The BSP considered two major factors in deciding to reduce the interest rates on reverse repurchase (overnight borrowing) facility, as well as the overnight lending and deposit facilities. One is the slower-than-expected economic growth in the first quarter, and the other is the manageable inflation rate this year.


As the economy grew at a four-year low of 5.6 percent in the first quarter, a reduced interest rate will encourage greater spending and support expansion. This is timely as inflation rate eased to a 16-month low of 3 percent in April, and within the government’s 2019 target range of 2 percent to 4 percent.


The 3-percent inflation rate in April also fell within the BSP forecast of 2.7 percent to 3.5 percent for the month. This brought down the average inflation in the first four months to 3.6 percent.


Director General Ernesto Pernia of the National Economic and Development Authority (Neda) said the April inflation reading “validates our efforts toward stabilizing inflation so that the country’s buoyant economic growth, along with key reforms, remains unimpeded.”


Food inflation eased because of the stable rice supply, which is expected to continue as the Rice Liberalization Act takes effect. The law, which lifts the quantitative import restriction on rice, is expected to keep rice prices low and more affordable for low-income households, according to Neda.


The government, however, is monitoring upside risks to inflation, such as the El Niño dry spell, a possible increase in utility rates and volatility in international oil prices.


The Monetary Board said its decision to cut the policy interest rates at this time was based on an assessment that the inflation outlook remains manageable, owing to the decline in food prices amid the improved supply.


The latest baseline forecasts indicate that inflation would likely settle within the target range of 2 percent to 4 percent for both 2019 and 2020. Given the benign inflation outlook, the BSP decided to make loans more affordable for businesses and households.


By releasing additional liquidity into the market with the RRR adjustment, the BSP is enabling more companies and households to have more access to loans necessary for expansion and investment.


This only shows that Diokno is a dynamic and proactive BSP governor. He is a decisive and strong leader who knows the right strategy. At the same time, he is patiently working within the Monetary Board—a collegial body.

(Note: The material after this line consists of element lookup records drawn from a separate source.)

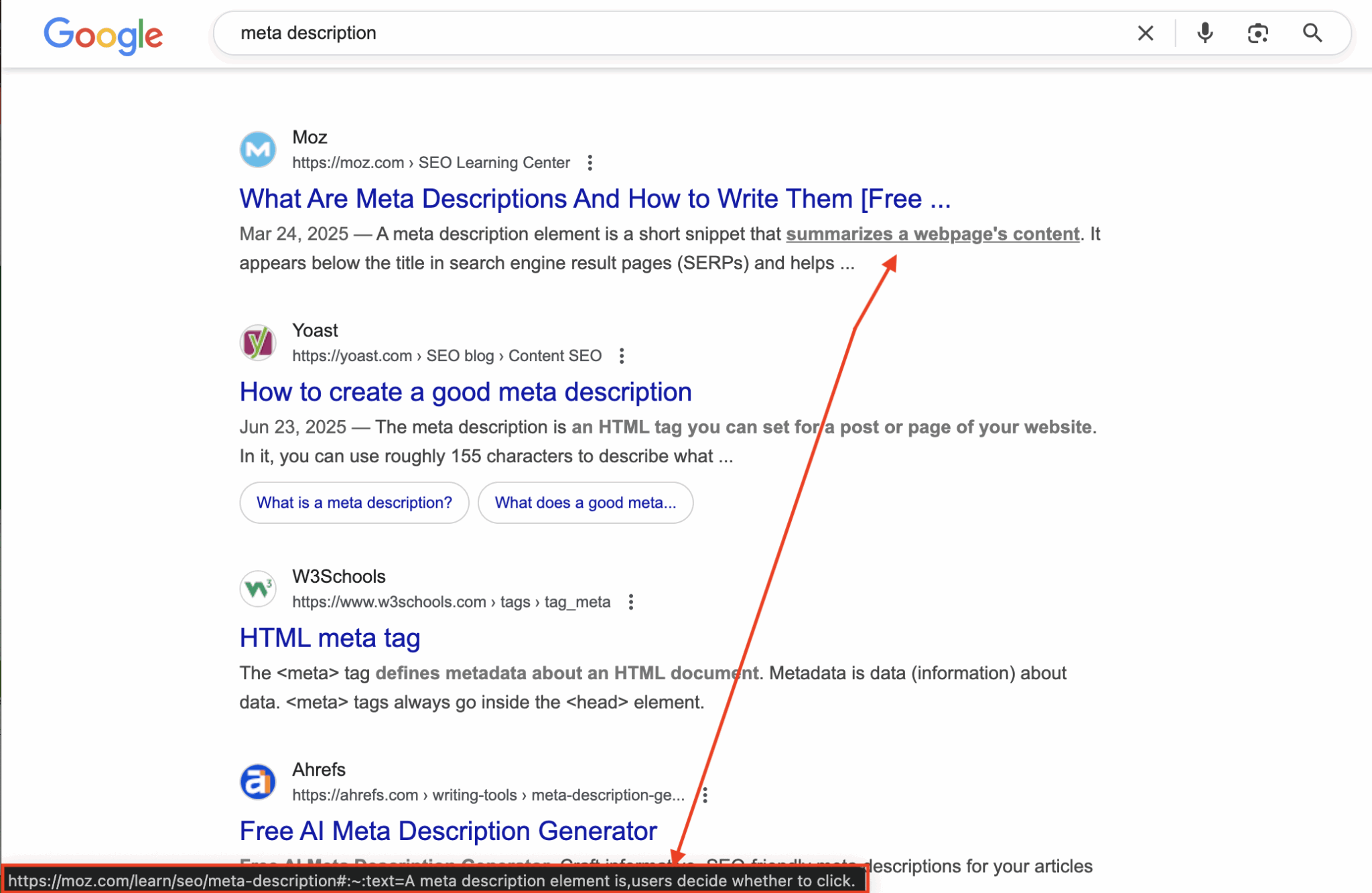Click the Google voice search microphone icon
The image size is (1372, 893).
[x=1205, y=33]
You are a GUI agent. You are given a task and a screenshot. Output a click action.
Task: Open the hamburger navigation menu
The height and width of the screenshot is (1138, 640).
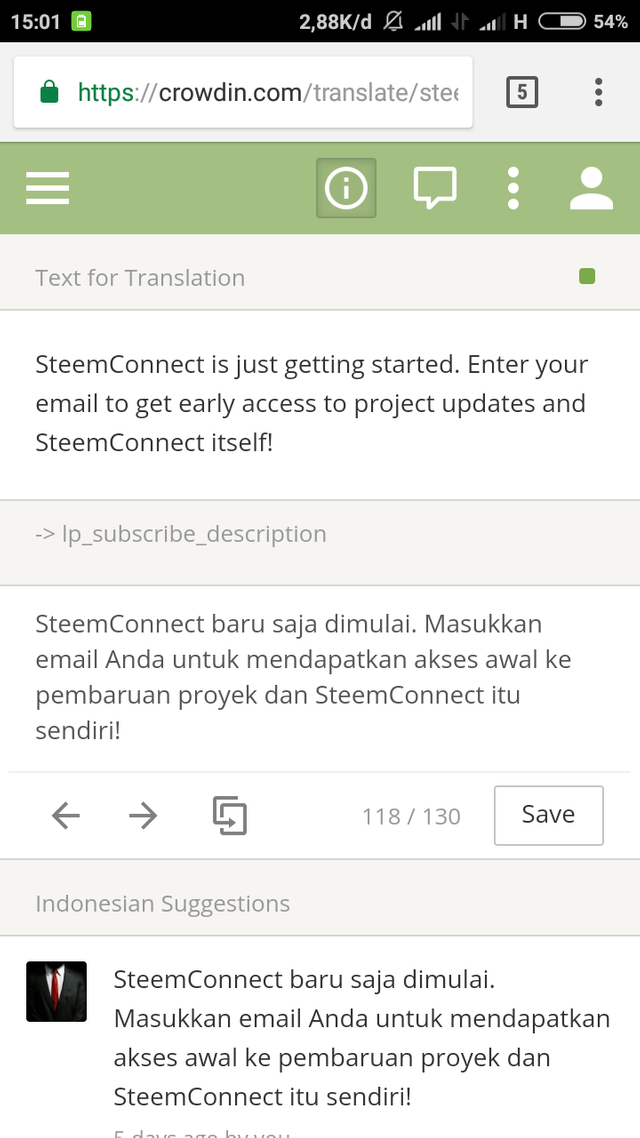tap(47, 187)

We can only sustain the strong economic growth and stable inflation rate if the BSP will remain prudent and proactive in its monetary policies. While it should continue to focus on price stability, it also has a crucial role to play to stimulate economic expansion. The powerful BSP controls the supply and cost of money in the country.

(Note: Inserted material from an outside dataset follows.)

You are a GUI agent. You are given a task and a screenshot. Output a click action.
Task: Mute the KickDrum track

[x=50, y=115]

The interest rate reduction is expected to translate into more economic activities in the second half of 2019 and will hopefully help the economy grow more than 6 percent again. This will be supported by strong government spending with the release of the 2019 national government budget.


Remember that the budget impasse in Congress forced the government to operate on a reenacted 2018 budget, which, in turn, resulted in underspending of about P1 billion a day or P90 billion in disbursements in the first quarter. The Neda estimated that this shaved off about 1 percentage point in the first-quarter gross domestic 
product growth.


In deciding to reduce interest rates, the Monetary Board also considered the impact of the budget delay on near-term economic activity but took the view that the prospects for domestic demand remain firm, supported by a projected recovery in household spending and the continued implementation of the government’s infrastructure program.


It also observed that the global economic growth momentum slowed down in 2019 and that “indications of slower growth in domestic liquidity and credit require careful monitoring.”


Given these developments, I am confident that the BSP under Diokno would continue to monitor developments affecting the inflation outlook and support economic growth if needed.